Sunday, November 17, 2024

WE WERE NOT LIKE OTHER COUPLES

I don’t know how best to express myself or unload the heaviness swung on my head. But I certainly knew it’s something about me, a thing I won’t face about myself. It’s no longer a matter of stipulation, it’s accepting truth be told. Truth is a bitch, for it knocked you off your feet before it shows you the way. I wished it wasn’t a malady of false acclamation, but sadly so.

Carrying my heart along was something I plighted, exhibited until this smitten-moment. I was, as far as the world could see, a free, stalwart male, capable of functioning rationally in my personal life, outwardly content and perhaps, with an eye for casual companionship, accustomed to accepting what windfalls blew my way.

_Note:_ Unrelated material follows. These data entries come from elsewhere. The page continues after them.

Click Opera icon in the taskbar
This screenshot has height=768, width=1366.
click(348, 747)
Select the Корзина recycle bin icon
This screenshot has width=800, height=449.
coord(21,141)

Now, abruptly, I attended an outdooring at Newtown. It was hers, the lady. It all started at Legon, Elizabeth Frances Sey Hall in 2013. When a charmed lady crossed me at the corridors of the 3rd floor when I was engaged in my usual blarbing on the corridor with some other ladies. Her body curvature, the sleeked motley dress, depicted a lady I saw in my dream sometime back, who catwalked across a crowded room full of cheers. Their only difference laid in the latter’s piercing smile that permeated concrete walls.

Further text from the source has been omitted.